But she said the information typically should be made public if the issue is important enough, and that recent experience has shown that more disclosure rather than less is better when it comes to banks.

We did get into this mess because we had a lot of sloppiness in the way financial institutions and others were required to disclose their values and models and risk, she said. Going forward that can't be a good thing.


The stress tests, announced in February, were designed to see if banks are adequately capitalized. Banks that are found to need more money would then have six months to raise it, or take funds directly from the government in a new round of capital injections.

The Treasury Department is expected to release summary results of all of the stress tests some time after earnings season concludes for most big banks on April 24.

The regulators are also drafting a concept paper that will explain the framework for the stress tests and spell out how to interpret the aggregate results, the source familiar with the discussions on the stress tests said. The person requested anonymity because the talks are not public.

With earnings season now under way, the source said Treasury and Fed officials have asked banks not to talk about the tests in their quarterly reports. One concern is that banks that already have completed their internal versions of the tests -- and proved they do not need a capital infusion -- will want to include that information as part of their earnings releases.

Regulators worry that investors then would demand that other banks disclose their findings, causing confusion in the market if the results are not all reported in a standard form.

References to the stress tests in corporate announcements have been brief. Insurer MetLife Inc, for instance, confirmed in a news release on Monday it is participating in the stress test program but did not discuss details.

Also on Monday, Goldman Sachs Group Inc said it wanted to use the proceeds of a $5 billion stock sale to help repay $10 billion of government funds if permitted by our supervisors and if supported by the results of the stress assessment.

While not discussing the test itself, Goldman's announcement of the share sale -- combined with a higher-than-expected quarterly profit -- suggests to some that the company is having no trouble satisfying the test requirements.

Many analysts do not expect Goldman to run into trouble with stress tests because most of its assets are already on its books at their market price, meaning the bank does not have to take the same writedowns as many of its competitors.

A Goldman spokesman told Reuters that the language the company used in its announcement was required by regulators, with the company unable to comment any further about the stress test or speculate about its outcome.

Stock analyst Kevin Fitzsimmons, of Sandler O'Neill & Partners LP, said a lack of disclosure about these tests might keep some investors on the sidelines as they evaluate banks.

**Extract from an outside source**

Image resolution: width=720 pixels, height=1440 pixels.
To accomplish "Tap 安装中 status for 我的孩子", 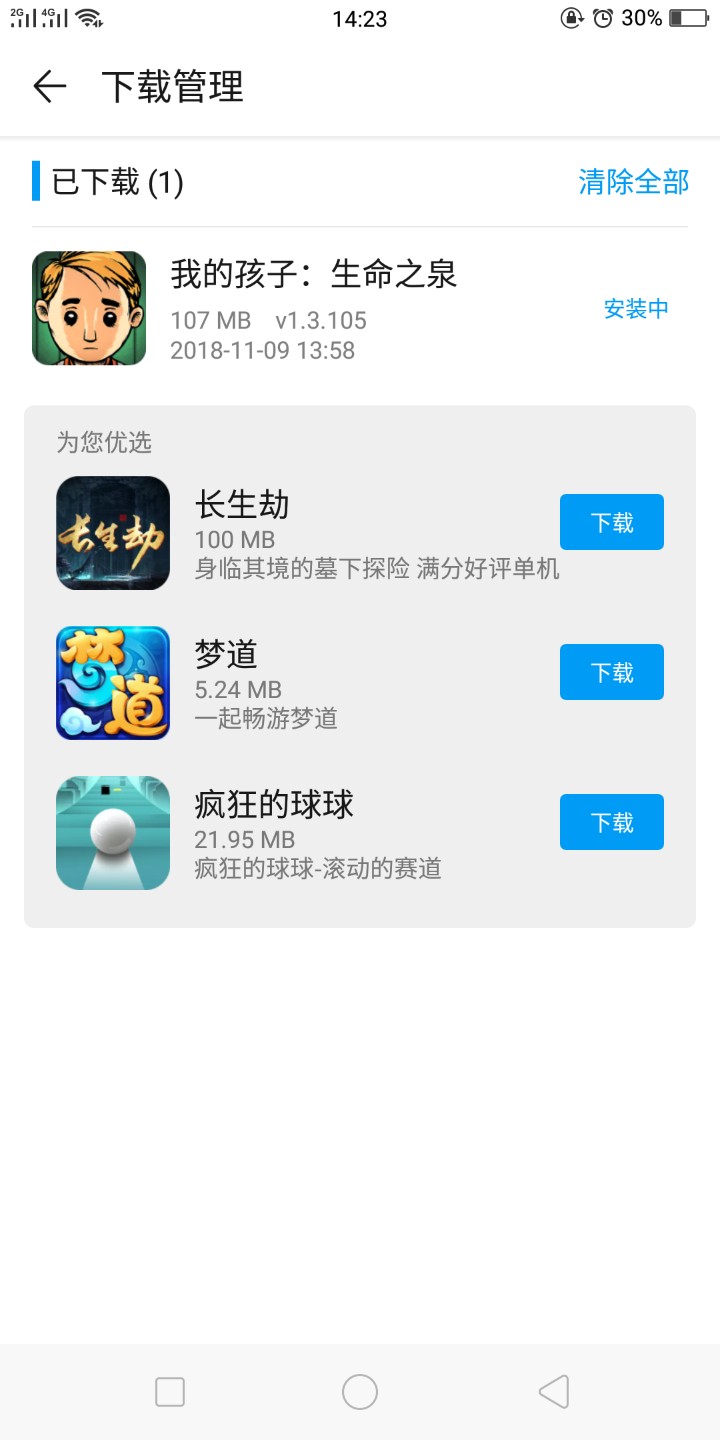I will [x=636, y=309].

Over the last several days, banks have been sharply down and up, he said. With a void in information, it could create even more volatility based on what the sentiment of the day is.

But investors may be left with a confusing jumble of information if they are given preliminary results that are later changed as the government finalizes its findings on the new tests, said attorney Evan Stewart of law firm Zuckerman Spaeder LLP.

This is such a new process that they are still testing the stress test itself, he said. It's better to be quiet rather than release incomplete information that may be misleading.